The barn boss stepped out of the office doorway with a 2x4 and took a mighty swing just as we entered the breezeway. He caught Magic right across the chest, shattering the 2x4 in the process. Magic immediately reared up, spun around and dove toward the rail. It didn’t matter to her that the dude rail, where the entire string of guest horses were tied, was full. She just needed to get away from the crazy, 2x4-wielding man. She pushed her way between two horses tied to the rail and reared up again when she realized that she was trapped – there was literally no where for her to go with the chest-high metal rail blocking her escape. She was so close to the rail when she reared up that she didn’t have room to come back down, so she improvised and balanced on her back legs with one foreleg on the rail. Miraculously, I was still on her back; not really a good place to be. If one of the horses to either side decided to kick out at her, I would end up on the ground, under all of those hooves and I did not want that. I sat, frozen, in the saddle afraid to move a muscle, afraid to unbalance her.
From behind me, I heard a completely calm voice, “just stay there, she’ll come down on her own.” Yeah, right, like I was going to move; I couldn’t even bring myself to nod my head.
It seemed like an eternity that Magic and I stayed there, until her breathing calmed down and her panic abated.

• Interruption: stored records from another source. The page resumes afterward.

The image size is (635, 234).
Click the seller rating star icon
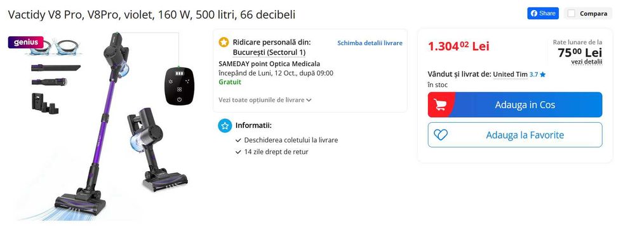(x=543, y=74)
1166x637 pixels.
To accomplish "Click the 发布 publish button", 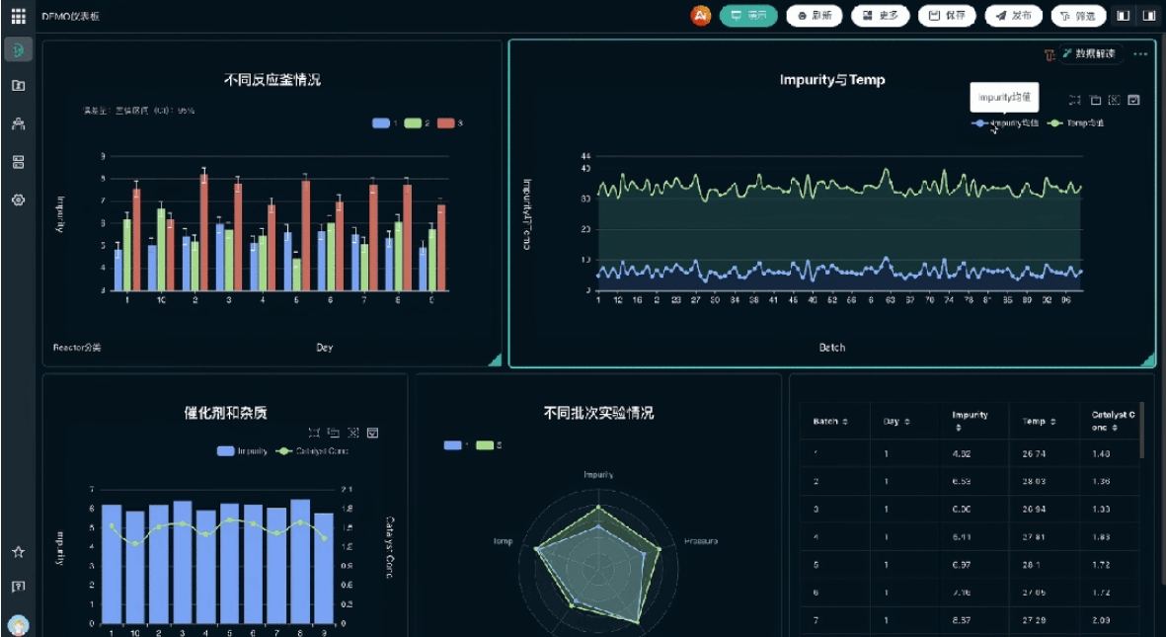I will (1014, 16).
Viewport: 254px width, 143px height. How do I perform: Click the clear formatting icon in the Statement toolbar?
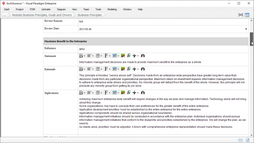(x=129, y=56)
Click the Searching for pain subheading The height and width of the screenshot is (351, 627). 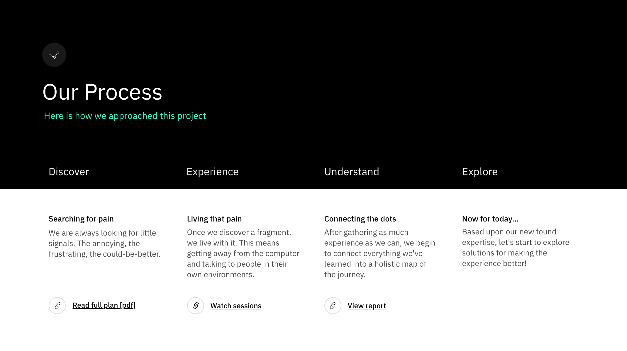pyautogui.click(x=81, y=219)
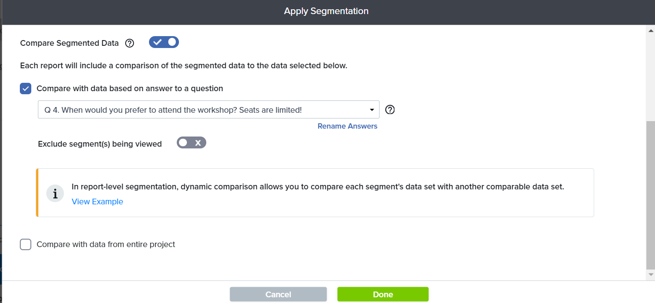Open the View Example link
655x303 pixels.
coord(97,202)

And then the shaking started. The adrenaline that had given her the strength to stay rock steady on the rail subsided with her panic and she started shaking with the effort of maintaining such an awkward pose. I knew at that point that she was going to collapse and I’d be under all those shuffling hooves.

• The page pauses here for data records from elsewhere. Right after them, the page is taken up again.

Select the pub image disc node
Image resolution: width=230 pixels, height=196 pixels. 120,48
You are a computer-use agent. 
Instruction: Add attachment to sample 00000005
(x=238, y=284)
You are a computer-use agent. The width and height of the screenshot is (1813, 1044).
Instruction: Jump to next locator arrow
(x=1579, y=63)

She managed to pull herself together and with a powerful heave, pushed herself up off the rail. We landed with a thump, all four legs in their proper place on the ground and me still in my proper place in the saddle.
The very next day, the barn boss installed a gate across the breezeway to avoid any similar situations from happening. The gate was a pain in the rear end to deal with, especially at the end of the day when we were all tired and cranky, but I never once complained about it. Unfortunately, a few years ago, another barn boss took over the livery and soon thereafter removed the gate. Within a short period of time, there was another incident in which a horse was tired, cranky, hungry and headed for the pen. The wrangler on that horse got lucky in that she only spent one night in the hospital after being knocked unconscious and dragged through the barn.